Is it just me, or have there been lots of stories lately about how country X or area Y could produce all of its electricity with renewables? First there was the study about the mid-Atlantic states, then this on Australia, and this about what Iceland is up to. Plus Germany, which gets 25 percent from renewables and is working toward much higher percentages in the near term. And the World Wildlife Fund study on how much of the world's land would be need to provide 100 percent solar power (answer: it's less than 1 percent).
That's all well and good in theory, but to make it happen, at least in the U.S., is going to require something other than wishful thinking and individuals putting panels on their roofs. As Maggie Koerth-Baker makes clear in her book Before the Lights Go Out, renewables can't be turned on or off as needed to balance the load in the electrical grid, and so therefore require storage in the form of huge, expensive batteries or large infrastructure systems like compressed air energy storage or pumped-storage hydroelectricity.
And before any of that can happen, we have to deal with the fact that competing carbon-based sources (natural gas and coal) are too cheap to encourage any substantial competition from startup technologies that have high infrastructure costs.
The only way to reweight the pricing is through a carbon tax or cap and trade. As Maggie says near the end of the book, the best way to get people to do the right thing is for the right thing to be the cheapest thing. That way, no one has to be cajoled into it.
I don't usually refer to people I write about by their first names on second reference, but since I just saw Maggie speak in a pretty intimate setting this week, I'm making an exception.
She went over the ins and outs of how the grid functions, and what it means for the future of renewables. The audience, made up of sustainability activists, including people from Windustry and the Alliance for Sustainability, was up for some good discussion afterwards.
Last night I took part in a lively conversation about whether my neighborhood should become what's called a Transition Town. Well, I guess it wasn't really about whether, but how. The approximately 50 people branstormed in small groups on sustainable visions for our area in 2020, then followed up with actions that could bring that vision closer to reality.
I couldn't help talking about big picture items, like carbon taxes or free public transit, but I also brought up the need for Saint Paul to change to coordinated trash hauling, which would save fuel, decrease diesel pollution, and lessen the wear and tear on our streets and allies.
After listening to everyone's ideas, I came away with a short list of ideas I'll be looking into helping with that range in ambition:
- Setting up a tool-sharing system or possibly a maker space where tools could be used, so that everyone doesn't have to buy a table saw or a ladder.
- Doing a survey to identify large roofs, such as churches, commercial buildings, or apartment buildings, that could house a cooperatively owned solar array like the one just established northwest of Minneapolis. Our neighborhood has a lot of trees, and most roofs don't face south. Once the survey is done, of course, there'll be a need for a partner to finance and build the array, plus permission from the building owners. Because Minnesota has a law requiring its electric utilities to be 25 percent renewable by 2025, this idea might happen relatively quickly.
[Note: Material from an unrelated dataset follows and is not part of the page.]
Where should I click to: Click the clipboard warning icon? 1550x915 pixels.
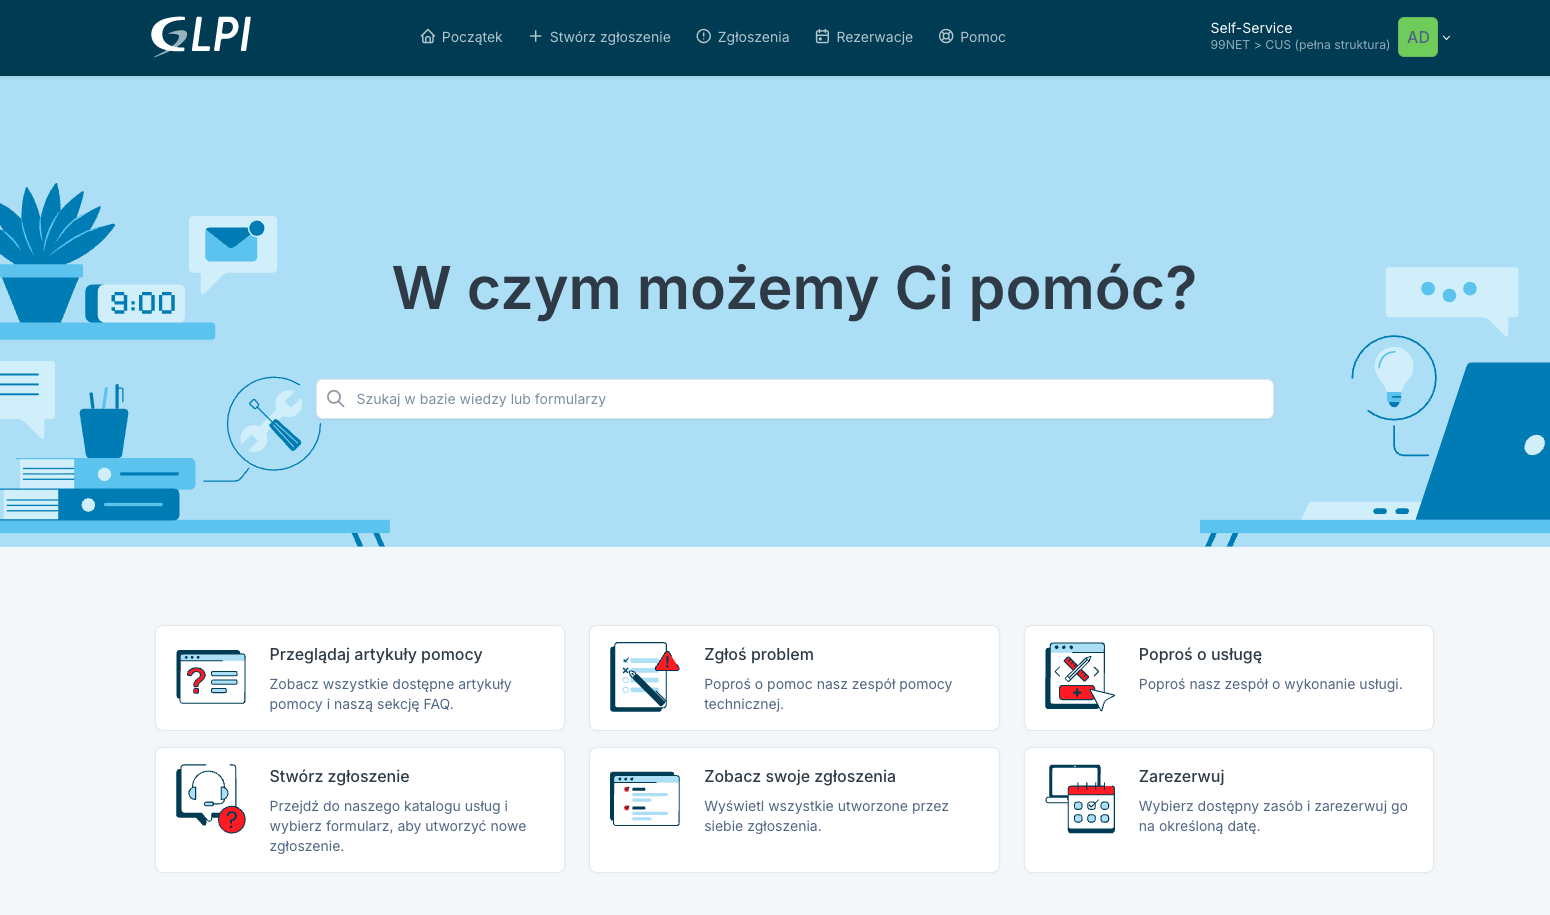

- Starting a campaign encouraging people to drop a car: If you have two, go down to one. This is partly inspired by Maggie describing how she and her husband are able to function with one car because they live near an active busline in Minneapolis, supplemented with biking. My neighborhood is bounded by three buslines and bisected by another, of varying (and in my opinion nowhere near high enough) frequency. We have at least one Hour Car pickup point; we have lots of Nice Ride bike installations available from April to November. We could look into more informal car-sharing among people. It would be a big change, but I think an awareness campaign and an effort to increase the bus frequency could have some effect over time.